Malgré le développement de la production, celle-ci a bien du mal à suivre l’explosion de la demande, ont témoigné les participants à une première conférence consacrée à la structuration de l’amont. « Nous sommes aujourd’hui incapables de fournir les volumes qui nous sont demandés », a ainsi constaté Mathieu Lancry, président de Norabio, dont le chiffre d’affaires est passé de 6 millions d’euros en 2013 à 11 millions d’euros en 2016. La coopérative, acteur majeur des Hauts-de-France avec 7 500 à 8 000 tonnes de pommes de terre, oignons, betteraves rouges, etc., doit donner la priorité à ses « Biocabas » et à Biocoop, son premier client. « Notre enjeu est de savoir sur quels volumes et quels adhérents nous pourrons compter demain », a-t-il résumé.

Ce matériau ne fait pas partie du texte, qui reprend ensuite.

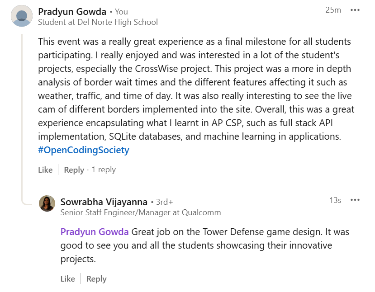Click the purple Pradyun Gowda mention

tap(95, 232)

Pour développer la production, l’une des solutions consiste à améliorer les rendements. C’est l’option choisie par la coopérative gardoise Uni-Vert, qui met l’accent sur l’aide technique à ses adhérents. « Mais nous avons également mis en place des programmes d’aide à l’investissement des adhérents, en les aidant par exemple à acquérir des terres grâce à un partenariat avec la Safer », a précisé Jérôme Chardon, gérant d’Uni-Vert (lire page 13). Autre clé du développement : la plus grande implication des producteurs dans leurs structures. « Nous allons proposer à nos 140 adhérents d’adopter l’apport total lors de notre assemblée générale de juin », a annoncé Mathieu Lancry. Le président de la coopérative s’inquiète en effet de voir « de nouveaux acteurs du bio » venir « taper à la porte » de ses adhérents. « C’est toujours délicat d’éconduire des clients, mais il est indispensable que nous ayons une meilleure maîtrise de notre commercialisation », dit-il.

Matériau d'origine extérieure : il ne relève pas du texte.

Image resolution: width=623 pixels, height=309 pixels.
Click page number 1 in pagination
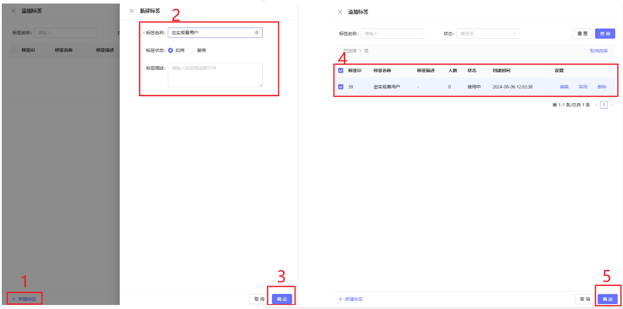(x=604, y=105)
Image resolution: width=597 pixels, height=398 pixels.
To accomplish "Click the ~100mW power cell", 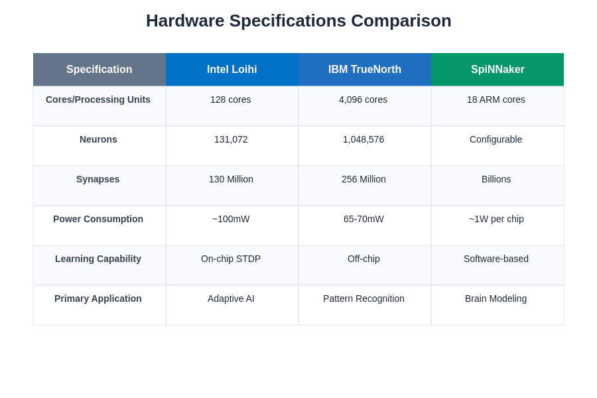I will 231,219.
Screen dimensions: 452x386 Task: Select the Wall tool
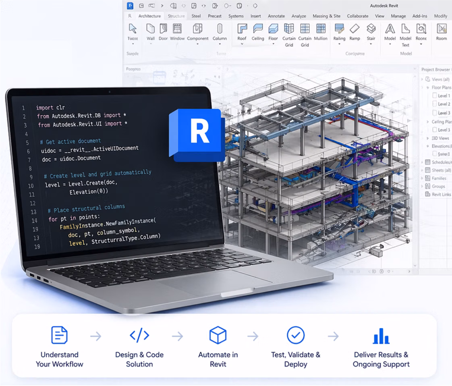pyautogui.click(x=151, y=32)
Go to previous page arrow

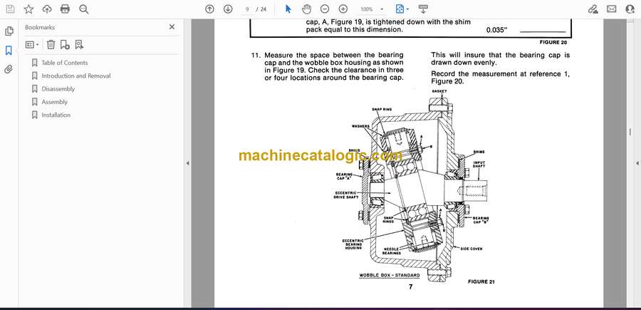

Le bio français privilégié ?
Une idée partagée par Michel Moles, le gérant de Saveurs du Quercy, qui valorise et commercialise la production de fruits et légumes (2 800 à 3 000 t) d’une trentaine d’agriculteurs bios du Tarn-et-Garonne et du Lot réunis dans le cadre d’un GIE : « notre raison d’être, c’est que les producteurs obtiennent le plus de valeur ajoutée, soit par la distribution en circuit court, soit en circuit plus long en s’appuyant sur notre structure ».

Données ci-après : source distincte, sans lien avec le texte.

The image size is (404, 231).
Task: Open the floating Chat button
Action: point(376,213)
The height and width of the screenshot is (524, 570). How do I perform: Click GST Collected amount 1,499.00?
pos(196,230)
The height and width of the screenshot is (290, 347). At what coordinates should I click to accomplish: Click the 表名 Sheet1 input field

Répondre à l’enseigne Picard
Le risque du manque de structuration du marché du bio est de voir les producteurs et les régions se faire concurrence entre eux. « C’est la raison pour laquelle nous avons, en 2011, constitué avec quatre autres organisations de producteurs et la Fnab CohéFlor Bio, une structure dont l’objectif est d’organiser collectivement la mise de marché des fruits et légumes bios », précise Mathieu Lancry. « Notre modèle au niveau national, poursuit-il, c’est le contrat de filière établi par Biolait avec Système U. » Les producteurs essaient ainsi de s’organiser pour répondre à la demande de l’enseigne Picard qui souhaite créer une gamme de légumes surgelés bios.
Les différents acteurs régionaux sont en tout cas bien conscients de l’urgence de développer les surfaces. « C’est la priorité pour répondre à l’explosion de la demande. Il sera temps ensuite de reconstituer des réseaux au niveau régional », développe Mathieu Lancry. « Pour cela, a abondé Michel Moles, il ne faut pas avoir peur des grandes structures. On peut tout à fait produire en bio à grande échelle des hectares de carottes dans les Landes ou de pommes dans la vallée de la Garonne de manière à répondre à des marchés de masse. »
Dans leur course contre la montre à la croissance, les producteurs bios espèrent pouvoir compter sur la grande distribution. Lors d’une seconde table ronde consacrée aux enjeux de communication de la filière bio, Luc Deschodt, acheteur national fruits et légumes bios d’Auchan, a insisté sur le caractère complémentaire des origines françaises et européennes. « Il y a une demande de bio toute l’année, mais pas du bio français toute l’année. Il n’y a donc pas de raison de s’interdire de faire un produit qui fonctionne hors des saisons françaises de production. En revanche, quand un produit français arrive en quantité suffisante, il est privilégié. Nous avons démarré mi-avril la courgette française, c’est aujourd’hui la seule origine que nous proposons », a-t-il assuré.